Altra osservazione linguistica.

Uno degli aspetti più dibattuti del caso è stata l’effettiva comprensione del termine “carabiniere” da parte dei due americani. Secondo la difesa, infatti, Lee Finnegan Elder e Gabriel Christian Natale Hjorth non conoscevano sufficientemente l’italiano per comprendere il significato del termine “carabiniere”, titolo con il quale Cerciello Rega e Varriale si erano presentati a loro dopo aver ricevuto la segnalazione di un reato compiuto dagli stessi.

Il fatto interessante è che, mentre la Corte di Assise di Appello aveva ritenuto si trattasse di parola «ampiamente conosciuta anche all’estero», la Cassazione ha obiettato che tale assunto fosse una mera ipotesi congetturale, «non essendo in alcun modo sviluppato, né correlato a ragionevoli termini esperienziali, logici, oppure a dati obiettivi».
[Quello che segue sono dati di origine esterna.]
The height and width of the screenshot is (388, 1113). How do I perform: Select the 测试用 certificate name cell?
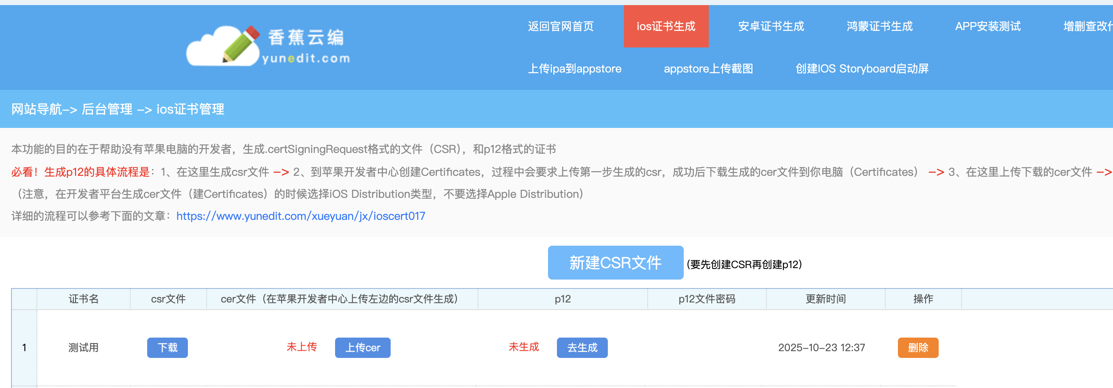(83, 347)
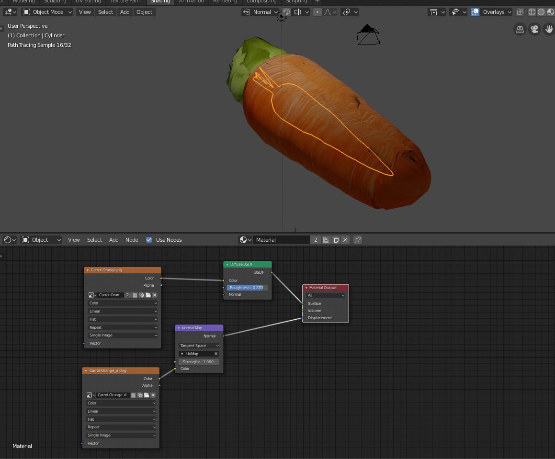This screenshot has width=555, height=459.
Task: Switch to the Texture Paint workspace tab
Action: (x=125, y=1)
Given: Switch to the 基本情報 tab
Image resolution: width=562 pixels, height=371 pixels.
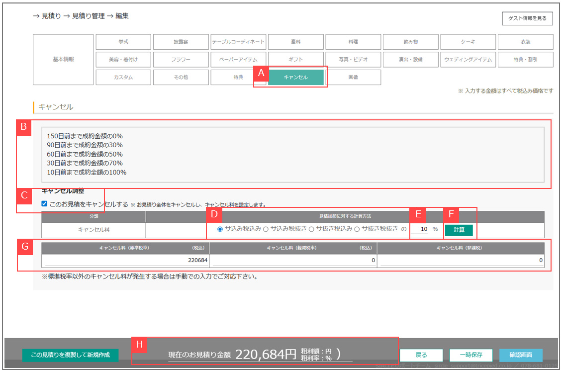Looking at the screenshot, I should pyautogui.click(x=63, y=60).
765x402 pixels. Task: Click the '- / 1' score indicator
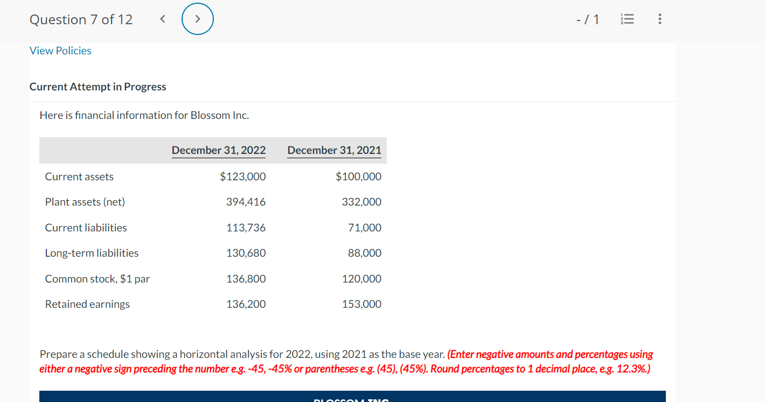click(x=588, y=19)
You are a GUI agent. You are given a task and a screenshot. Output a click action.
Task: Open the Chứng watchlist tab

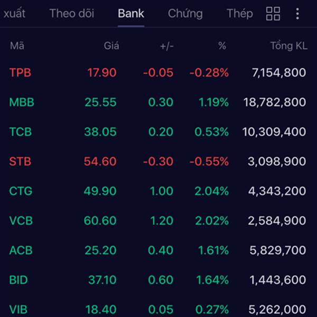[x=185, y=14]

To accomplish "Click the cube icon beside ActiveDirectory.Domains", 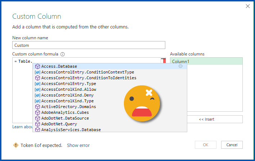I will [x=37, y=107].
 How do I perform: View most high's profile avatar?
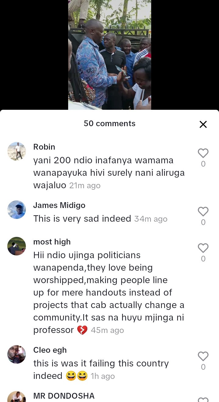pyautogui.click(x=16, y=246)
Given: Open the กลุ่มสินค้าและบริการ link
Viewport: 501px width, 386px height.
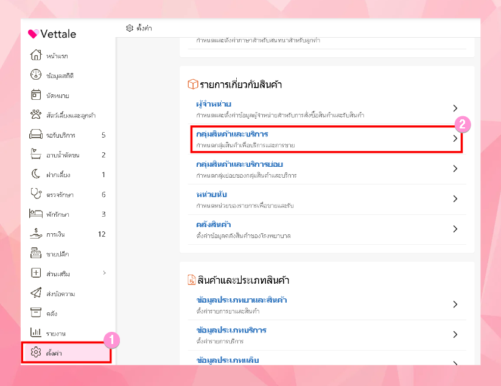Looking at the screenshot, I should coord(233,134).
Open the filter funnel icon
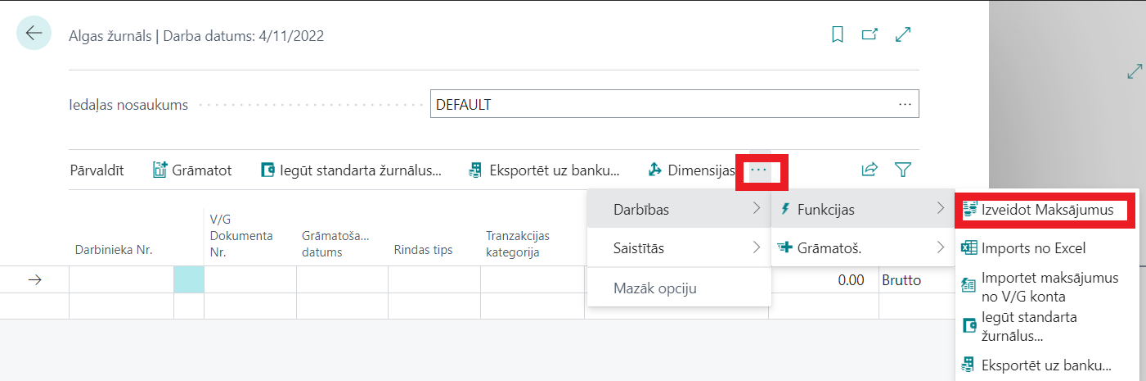The image size is (1146, 381). (903, 170)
Su tale ipotesi, secondo la Corte di legittimità, «non può fondarsi il convincimento circa la esatta percezione e comprensione della qualifica in discussione da parte dell’imputato Elder, del quale la stessa Corte di merito ha messo in rilievo, a più riprese, l’ignoranza della lingua italiana».

La Corte di Cassazione ha, dunque, riconosciuto che non è legittimo presupporre che, all’estero, tutti sappiano chi siano i carabinieri e che non bisogna dare per scontato che un concetto sia noto agli altri solo perché noto a noi. Un duro colpo all’etnocentrismo linguistico che è talvolta causa di profonde incomprensioni tra individui di paesi diversi.
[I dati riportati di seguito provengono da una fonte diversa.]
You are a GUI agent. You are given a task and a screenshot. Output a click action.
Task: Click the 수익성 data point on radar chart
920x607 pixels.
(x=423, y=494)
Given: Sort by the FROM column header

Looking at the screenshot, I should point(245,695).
Una terza osservazione è stata proposta dalla linguista Licia Corbolante, in un post risalente all’epoca dell’omicidio. Corbolante faceva notare che la notizia dell’omicidio del vicebrigadiere dei carabinieri Mario Cerciello Rega era stata riportata in maniera errata da alcuni media di lingua inglese.
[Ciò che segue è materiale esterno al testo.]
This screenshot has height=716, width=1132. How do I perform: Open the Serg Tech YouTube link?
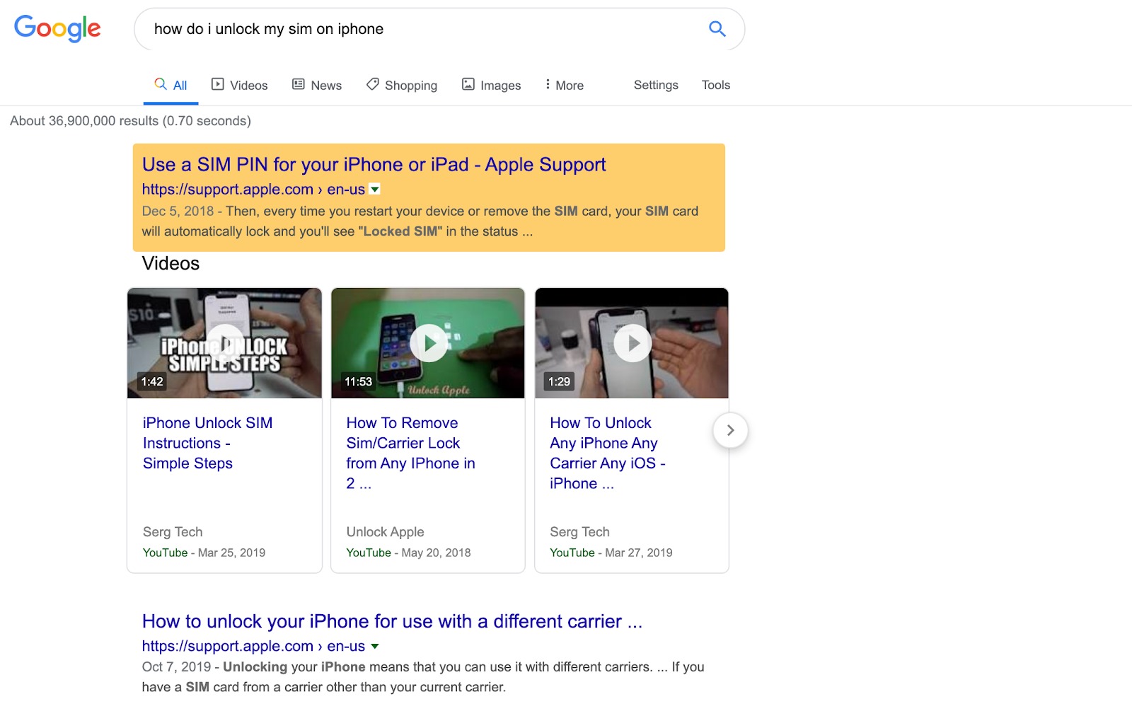point(164,553)
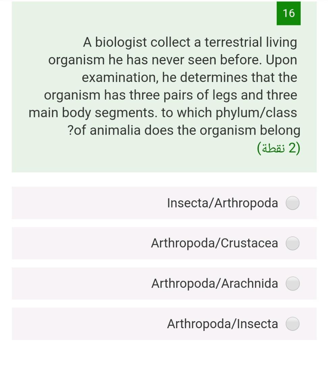Select the Arthropoda/Arachnida radio button

292,283
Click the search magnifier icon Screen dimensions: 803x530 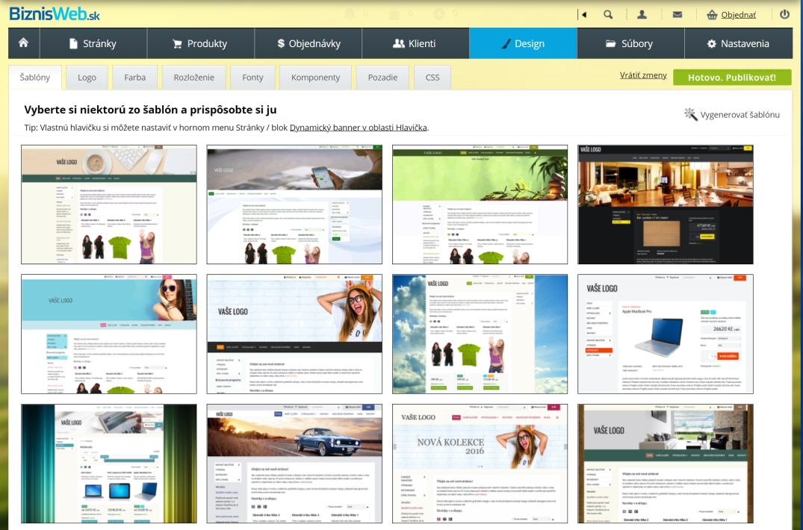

In particolare, con riferimento al grado del carabiniere italiano, questo era stato tradotto, tramite un palese calco, con Vice-brigadier. Il problema è che, mentre il brigadiere italiano è un sottufficiale, «negli ordinamenti militari di alcuni paesi di lingua inglese la parola brigadier indica un grado elevato nella gerarchia militare» tanto che «nell’esercito del Regno Unito si chiama brigadier l’ufficiale di grado superiore a colonel e inferiore a major general. Nell’esercito, nella marina e nell’aviazione degli Stati Uniti lo stesso grado prende invece il nome di brigadier general». 

L’errore non è di poco conto al punto che la stessa Corbolante osserva: «Forse qualche lettore anglofono con competenze militari si sarà domandato perché mai in Italia un alto ufficiale stesse pattugliando le strade di Roma per recuperare uno zainetto rubato (a un lettore italiano farebbe probabilmente lo stesso effetto leggere di un “vicegenerale” coinvolto in quella che doveva essere un’operazione di routine)».

Le tre osservazioni da me proposte sono univoche quanto alle conseguenze pratiche e concrete degli errori di traduzione e delle incomprensioni linguistiche. Quelli che possono sembrare banali fraintendimenti, insignificanti travisamenti, piccole sviste possono dar luogo a drammi reali che possono decidere della vita e della morte di una persona, della sua condanna o della sua innocenza, della rappresentazione della vicenda in un modo o in un altro.

Si tratta di situazioni la cui importanza tendiamo a sottovalutare o sminuire ma che, come dimostra la storia, si verificano con una certa frequenza e meritano tutta l’attenzione di chi ritiene che la corretta traduzione o interpretazione di una parola non sia un orpello di cui si può fare tranquillamente a meno.